[Stored data entries]
##############################
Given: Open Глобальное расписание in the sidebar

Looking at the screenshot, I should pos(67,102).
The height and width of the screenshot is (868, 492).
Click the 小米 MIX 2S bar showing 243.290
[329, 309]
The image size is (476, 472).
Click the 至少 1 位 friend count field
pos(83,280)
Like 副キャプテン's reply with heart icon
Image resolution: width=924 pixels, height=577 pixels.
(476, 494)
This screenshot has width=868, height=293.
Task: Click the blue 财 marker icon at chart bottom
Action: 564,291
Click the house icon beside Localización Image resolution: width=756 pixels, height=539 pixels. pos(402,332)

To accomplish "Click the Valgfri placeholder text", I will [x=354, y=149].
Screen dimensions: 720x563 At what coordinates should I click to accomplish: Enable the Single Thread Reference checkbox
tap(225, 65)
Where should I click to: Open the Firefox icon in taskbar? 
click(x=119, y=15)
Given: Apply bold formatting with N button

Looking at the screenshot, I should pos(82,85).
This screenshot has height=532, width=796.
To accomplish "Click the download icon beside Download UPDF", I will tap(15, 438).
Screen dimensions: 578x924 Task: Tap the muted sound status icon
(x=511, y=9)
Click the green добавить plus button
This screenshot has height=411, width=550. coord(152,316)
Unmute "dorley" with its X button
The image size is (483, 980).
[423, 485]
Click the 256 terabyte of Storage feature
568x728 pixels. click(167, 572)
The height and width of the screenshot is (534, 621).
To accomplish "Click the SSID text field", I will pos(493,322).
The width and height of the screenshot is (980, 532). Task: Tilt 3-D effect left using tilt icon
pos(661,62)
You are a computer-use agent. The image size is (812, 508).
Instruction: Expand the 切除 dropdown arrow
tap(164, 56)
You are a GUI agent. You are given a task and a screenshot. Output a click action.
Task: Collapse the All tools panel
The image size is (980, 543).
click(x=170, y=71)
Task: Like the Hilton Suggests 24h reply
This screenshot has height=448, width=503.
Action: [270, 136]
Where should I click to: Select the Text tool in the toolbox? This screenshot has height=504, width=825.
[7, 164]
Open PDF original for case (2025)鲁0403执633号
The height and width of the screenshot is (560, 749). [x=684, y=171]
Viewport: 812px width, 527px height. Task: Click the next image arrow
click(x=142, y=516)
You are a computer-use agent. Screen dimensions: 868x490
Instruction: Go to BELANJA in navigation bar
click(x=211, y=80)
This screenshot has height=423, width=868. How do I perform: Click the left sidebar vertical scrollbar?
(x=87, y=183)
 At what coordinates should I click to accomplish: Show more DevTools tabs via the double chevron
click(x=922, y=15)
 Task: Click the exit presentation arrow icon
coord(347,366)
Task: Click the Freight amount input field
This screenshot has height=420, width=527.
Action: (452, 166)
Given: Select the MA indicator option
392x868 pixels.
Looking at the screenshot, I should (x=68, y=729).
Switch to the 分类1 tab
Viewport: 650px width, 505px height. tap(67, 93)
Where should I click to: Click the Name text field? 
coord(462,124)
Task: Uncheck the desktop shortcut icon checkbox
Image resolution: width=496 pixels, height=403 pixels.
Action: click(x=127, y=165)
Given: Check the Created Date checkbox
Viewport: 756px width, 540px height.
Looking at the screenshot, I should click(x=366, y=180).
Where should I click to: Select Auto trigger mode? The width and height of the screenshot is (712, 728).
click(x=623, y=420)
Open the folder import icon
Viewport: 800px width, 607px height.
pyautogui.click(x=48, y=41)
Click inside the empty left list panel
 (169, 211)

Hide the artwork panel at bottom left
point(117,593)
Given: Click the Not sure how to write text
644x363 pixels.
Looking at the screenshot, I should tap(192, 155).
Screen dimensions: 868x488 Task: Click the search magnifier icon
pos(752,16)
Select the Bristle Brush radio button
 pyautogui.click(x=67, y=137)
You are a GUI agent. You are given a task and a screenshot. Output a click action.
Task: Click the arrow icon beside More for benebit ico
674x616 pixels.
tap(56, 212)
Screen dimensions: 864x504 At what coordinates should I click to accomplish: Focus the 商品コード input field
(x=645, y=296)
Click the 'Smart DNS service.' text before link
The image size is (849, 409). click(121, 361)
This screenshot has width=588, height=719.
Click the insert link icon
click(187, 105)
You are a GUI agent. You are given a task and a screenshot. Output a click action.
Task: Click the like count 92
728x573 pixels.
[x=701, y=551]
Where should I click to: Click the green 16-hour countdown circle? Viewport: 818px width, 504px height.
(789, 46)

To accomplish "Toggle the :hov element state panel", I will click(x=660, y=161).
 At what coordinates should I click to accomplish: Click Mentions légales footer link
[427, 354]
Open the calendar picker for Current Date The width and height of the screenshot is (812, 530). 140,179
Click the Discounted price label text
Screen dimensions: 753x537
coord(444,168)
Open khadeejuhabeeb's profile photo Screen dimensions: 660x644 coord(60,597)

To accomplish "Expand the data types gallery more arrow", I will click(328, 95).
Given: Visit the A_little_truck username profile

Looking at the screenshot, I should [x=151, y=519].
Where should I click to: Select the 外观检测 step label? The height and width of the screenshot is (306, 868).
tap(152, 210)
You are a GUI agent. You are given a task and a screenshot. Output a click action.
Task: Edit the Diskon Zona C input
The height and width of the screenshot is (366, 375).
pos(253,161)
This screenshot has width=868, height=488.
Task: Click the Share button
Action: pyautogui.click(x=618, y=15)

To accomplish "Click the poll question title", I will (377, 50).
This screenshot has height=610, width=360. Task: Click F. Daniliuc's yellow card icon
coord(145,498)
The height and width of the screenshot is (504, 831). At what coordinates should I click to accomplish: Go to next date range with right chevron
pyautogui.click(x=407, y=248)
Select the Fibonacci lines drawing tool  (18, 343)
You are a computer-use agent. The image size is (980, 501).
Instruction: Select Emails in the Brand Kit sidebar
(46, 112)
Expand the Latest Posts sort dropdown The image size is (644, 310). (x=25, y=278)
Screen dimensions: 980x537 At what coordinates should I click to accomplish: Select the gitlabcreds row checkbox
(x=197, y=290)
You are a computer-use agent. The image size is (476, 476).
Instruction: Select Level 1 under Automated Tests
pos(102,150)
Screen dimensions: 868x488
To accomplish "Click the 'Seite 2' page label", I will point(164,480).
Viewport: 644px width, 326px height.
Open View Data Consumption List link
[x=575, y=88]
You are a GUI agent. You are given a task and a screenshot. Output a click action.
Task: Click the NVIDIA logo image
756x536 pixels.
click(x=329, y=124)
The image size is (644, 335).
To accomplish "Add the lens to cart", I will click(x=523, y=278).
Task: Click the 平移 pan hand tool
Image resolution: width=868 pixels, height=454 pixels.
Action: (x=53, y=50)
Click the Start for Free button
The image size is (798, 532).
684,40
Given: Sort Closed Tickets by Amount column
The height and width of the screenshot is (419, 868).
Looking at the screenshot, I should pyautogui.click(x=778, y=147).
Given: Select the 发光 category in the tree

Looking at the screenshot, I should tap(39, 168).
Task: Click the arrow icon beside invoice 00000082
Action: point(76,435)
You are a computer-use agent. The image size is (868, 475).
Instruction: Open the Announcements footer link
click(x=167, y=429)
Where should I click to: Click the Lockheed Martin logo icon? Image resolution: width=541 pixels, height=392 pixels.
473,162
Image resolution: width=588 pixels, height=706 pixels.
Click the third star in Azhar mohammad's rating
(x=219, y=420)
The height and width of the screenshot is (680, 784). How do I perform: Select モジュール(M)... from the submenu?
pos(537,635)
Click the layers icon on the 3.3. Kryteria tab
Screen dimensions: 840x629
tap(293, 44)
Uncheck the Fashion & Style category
##############################
## Task requirements
Keeping each line exactly as it is, retype all of the data.

## Exercise output
Given: Open Глобальное расписание in the sidebar

Looking at the screenshot, I should pos(67,102).
The height and width of the screenshot is (868, 492).
Click the 小米 MIX 2S bar showing 243.290
[329, 309]
The image size is (476, 472).
Click the 至少 1 位 friend count field
pos(83,280)
Like 副キャプテン's reply with heart icon
Image resolution: width=924 pixels, height=577 pixels.
(476, 494)
This screenshot has width=868, height=293.
Task: Click the blue 财 marker icon at chart bottom
Action: 564,291
Click the house icon beside Localización Image resolution: width=756 pixels, height=539 pixels. pos(402,332)

To accomplish "Click the Valgfri placeholder text", I will [x=354, y=149].
Screen dimensions: 720x563 At what coordinates should I click to accomplish: Enable the Single Thread Reference checkbox
tap(225, 65)
Where should I click to: Open the Firefox icon in taskbar? 
click(x=119, y=15)
Given: Apply bold formatting with N button

Looking at the screenshot, I should pos(82,85).
This screenshot has height=532, width=796.
To accomplish "Click the download icon beside Download UPDF", I will tap(15, 438).
Screen dimensions: 578x924 Task: Tap the muted sound status icon
(x=511, y=9)
Click the green добавить plus button
This screenshot has height=411, width=550. coord(152,316)
Unmute "dorley" with its X button
The image size is (483, 980).
[423, 485]
Click the 256 terabyte of Storage feature
568x728 pixels. click(167, 572)
The height and width of the screenshot is (534, 621).
To accomplish "Click the SSID text field", I will pos(493,322).
The width and height of the screenshot is (980, 532). Task: Tilt 3-D effect left using tilt icon
pos(661,62)
You are a computer-use agent. The image size is (812, 508).
Instruction: Expand the 切除 dropdown arrow
tap(164, 56)
You are a GUI agent. You are given a task and a screenshot. Output a click action.
Task: Collapse the All tools panel
The image size is (980, 543).
click(x=170, y=71)
Task: Like the Hilton Suggests 24h reply
This screenshot has height=448, width=503.
Action: [270, 136]
Where should I click to: Select the Text tool in the toolbox? This screenshot has height=504, width=825.
[7, 164]
Open PDF original for case (2025)鲁0403执633号
The height and width of the screenshot is (560, 749). [x=684, y=171]
Viewport: 812px width, 527px height. Task: Click the next image arrow
click(x=142, y=516)
You are a computer-use agent. Screen dimensions: 868x490
Instruction: Go to BELANJA in navigation bar
click(x=211, y=80)
This screenshot has height=423, width=868. How do I perform: Click the left sidebar vertical scrollbar?
(x=87, y=183)
 At what coordinates should I click to accomplish: Show more DevTools tabs via the double chevron
click(x=922, y=15)
 Task: Click the exit presentation arrow icon
coord(347,366)
Task: Click the Freight amount input field
This screenshot has height=420, width=527.
Action: (452, 166)
Given: Select the MA indicator option
392x868 pixels.
Looking at the screenshot, I should (x=68, y=729).
Switch to the 分类1 tab
Viewport: 650px width, 505px height. tap(67, 93)
Where should I click to: Click the Name text field? 
coord(462,124)
Task: Uncheck the desktop shortcut icon checkbox
Image resolution: width=496 pixels, height=403 pixels.
Action: click(x=127, y=165)
Given: Check the Created Date checkbox
Viewport: 756px width, 540px height.
Looking at the screenshot, I should click(x=366, y=180).
Where should I click to: Select Auto trigger mode? The width and height of the screenshot is (712, 728).
click(x=623, y=420)
Open the folder import icon
Viewport: 800px width, 607px height.
pyautogui.click(x=48, y=41)
Click inside the empty left list panel
 (169, 211)

Hide the artwork panel at bottom left
point(117,593)
Given: Click the Not sure how to write text
644x363 pixels.
Looking at the screenshot, I should tap(192, 155).
Screen dimensions: 868x488 Task: Click the search magnifier icon
pos(752,16)
Select the Bristle Brush radio button
 pyautogui.click(x=67, y=137)
You are a GUI agent. You are given a task and a screenshot. Output a click action.
Task: Click the arrow icon beside More for benebit ico
674x616 pixels.
tap(56, 212)
Screen dimensions: 864x504 At what coordinates should I click to accomplish: Focus the 商品コード input field
(x=645, y=296)
Click the 'Smart DNS service.' text before link
The image size is (849, 409). click(121, 361)
This screenshot has width=588, height=719.
Click the insert link icon
click(187, 105)
You are a GUI agent. You are given a task and a screenshot. Output a click action.
Task: Click the like count 92
728x573 pixels.
[x=701, y=551]
Where should I click to: Click the green 16-hour countdown circle? Viewport: 818px width, 504px height.
(789, 46)

To accomplish "Toggle the :hov element state panel", I will click(x=660, y=161).
 At what coordinates should I click to accomplish: Click Mentions légales footer link
[427, 354]
Open the calendar picker for Current Date The width and height of the screenshot is (812, 530). 140,179
Click the Discounted price label text
Screen dimensions: 753x537
coord(444,168)
Open khadeejuhabeeb's profile photo Screen dimensions: 660x644 coord(60,597)

To accomplish "Expand the data types gallery more arrow", I will click(328, 95).
Given: Visit the A_little_truck username profile

Looking at the screenshot, I should [x=151, y=519].
Where should I click to: Select the 外观检测 step label? The height and width of the screenshot is (306, 868).
tap(152, 210)
You are a GUI agent. You are given a task and a screenshot. Output a click action.
Task: Edit the Diskon Zona C input
The height and width of the screenshot is (366, 375).
pos(253,161)
This screenshot has width=868, height=488.
Task: Click the Share button
Action: pyautogui.click(x=618, y=15)

To accomplish "Click the poll question title", I will (377, 50).
This screenshot has height=610, width=360. Task: Click F. Daniliuc's yellow card icon
coord(145,498)
The height and width of the screenshot is (504, 831). At what coordinates should I click to accomplish: Go to next date range with right chevron
pyautogui.click(x=407, y=248)
Select the Fibonacci lines drawing tool  (18, 343)
You are a computer-use agent. The image size is (980, 501).
Instruction: Select Emails in the Brand Kit sidebar
(46, 112)
Expand the Latest Posts sort dropdown The image size is (644, 310). (x=25, y=278)
Screen dimensions: 980x537 At what coordinates should I click to accomplish: Select the gitlabcreds row checkbox
(x=197, y=290)
You are a computer-use agent. The image size is (476, 476).
Instruction: Select Level 1 under Automated Tests
pos(102,150)
Screen dimensions: 868x488
To accomplish "Click the 'Seite 2' page label", I will point(164,480).
Viewport: 644px width, 326px height.
Open View Data Consumption List link
[x=575, y=88]
You are a GUI agent. You are given a task and a screenshot. Output a click action.
Task: Click the NVIDIA logo image
756x536 pixels.
click(x=329, y=124)
The image size is (644, 335).
To accomplish "Add the lens to cart", I will click(x=523, y=278).
Task: Click the 平移 pan hand tool
Image resolution: width=868 pixels, height=454 pixels.
Action: (x=53, y=50)
Click the Start for Free button
The image size is (798, 532).
684,40
Given: Sort Closed Tickets by Amount column
The height and width of the screenshot is (419, 868).
Looking at the screenshot, I should pyautogui.click(x=778, y=147).
Given: Select the 发光 category in the tree

Looking at the screenshot, I should tap(39, 168).
Task: Click the arrow icon beside invoice 00000082
Action: point(76,435)
You are a computer-use agent. The image size is (868, 475).
Instruction: Open the Announcements footer link
click(x=167, y=429)
Where should I click to: Click the Lockheed Martin logo icon? Image resolution: width=541 pixels, height=392 pixels.
473,162
Image resolution: width=588 pixels, height=706 pixels.
Click the third star in Azhar mohammad's rating
(x=219, y=420)
The height and width of the screenshot is (680, 784). How do I perform: Select モジュール(M)... from the submenu?
pos(537,635)
Click the layers icon on the 3.3. Kryteria tab
Screen dimensions: 840x629
tap(293, 44)
Uncheck the Fashion & Style category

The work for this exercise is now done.